Doritos, another annual fan favorite, kicked off the Super Bowl with a humorous and entertaining fan-made commercial. Since 2006, Doritos has sponsored a contest called “Crash the Super Bowl” to give its fans the creative responsibility of creating its Super Bowl ad. Doritos generously rewards fans for their creative talent by giving away tickets to the Super Bowl, job opportunities with famous directors, and outrageous cash prizes. This year, “Middle Seat,” garnered the most votes and secured the grand prize. Doritos also aired company-favorite and contest runner-up, “When Pigs Fly,” on game day. Throughout the contest, Doritos engaged with fans by encouraging them to use the Face-O-Rater on its website. This application uses your computer’s webcam and microphone and predicts your ratings based on your reactions to the commercials. On game day, Doritos asked its fans to tweet a 6-15 second parody of any “Crash the Super Bowl” finalists’ commercials for a chance to win $5,000. Doritos certainly understands the importance of coupling several campaigns with its television advertisement launch to ensure that people are excited and talking about the brand on social media.

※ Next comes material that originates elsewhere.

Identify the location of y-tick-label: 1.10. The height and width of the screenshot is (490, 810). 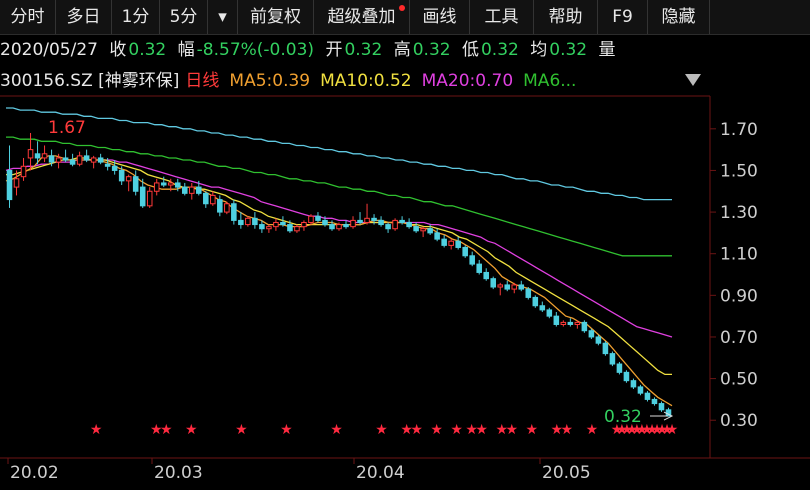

This year, there was an overwhelming number of commercials that focused on empowerment. Always, Microsoft, Coca-Cola, and McDonald’s are some notable companies that followed this trend. Not only did their commercials make people feel good, but they had people talking, especially with unique hashtags like “#LikeAGirl,” “#empowering,” “#MakeItHappy,” and “#PaywithLovin.” Instead of simply reminding people of their products, industry giants are turning to tactics that link their brand with a positive message. While Always and Microsoft utilized the Super Bowl as a platform to extend the reach of existing campaigns, Coca-Cola and Microsoft used it to launch new campaigns. Coca-Cola’s recent campaign encourages people to make the internet a more positive and uplifting place. Similarly, McDonald’s introduced “Pay with Lovin’” to generate warm and fuzzy feelings approaching Valentine’s Day.

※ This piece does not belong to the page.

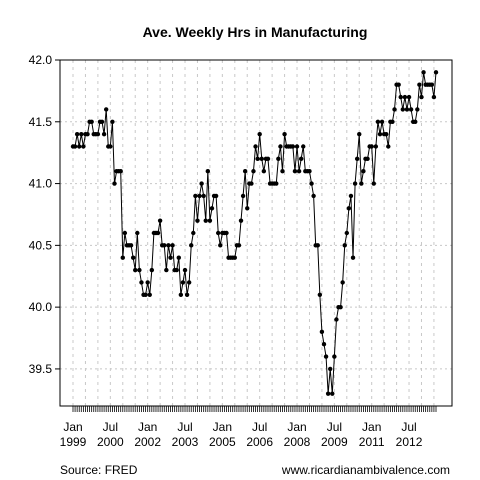 This screenshot has width=480, height=480. What do you see at coordinates (74, 442) in the screenshot?
I see `x-tick-label-year: 1999` at bounding box center [74, 442].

“Dads” was another common theme during this year’s Super Bowl. Toyota, Nissan, and Dove are just some of the companies that came up with moving commercials that spoke to fathers and families watching the Super Bowl. This emphasis on dads could be due to recent studies that found that “9 out of 10 men today see their caring side as a sign of strength.” These three companies also launched accompanying campaigns to pay homage to fathers. Each introduced unique hashtags to track conversations. They used “#OneBoldChoice,” “WithDad,” and “#RealStrength” respectively. These three campaigns called people to share stories and photos about their dads using the hashtags. These three brands jumped on the modern man bandwagon and focused on how the modern man is caring and family-oriented.
While the Super Bowl may be last month’s news, the commercials and campaigns that came out of it are impressionable and have people talking long after the game.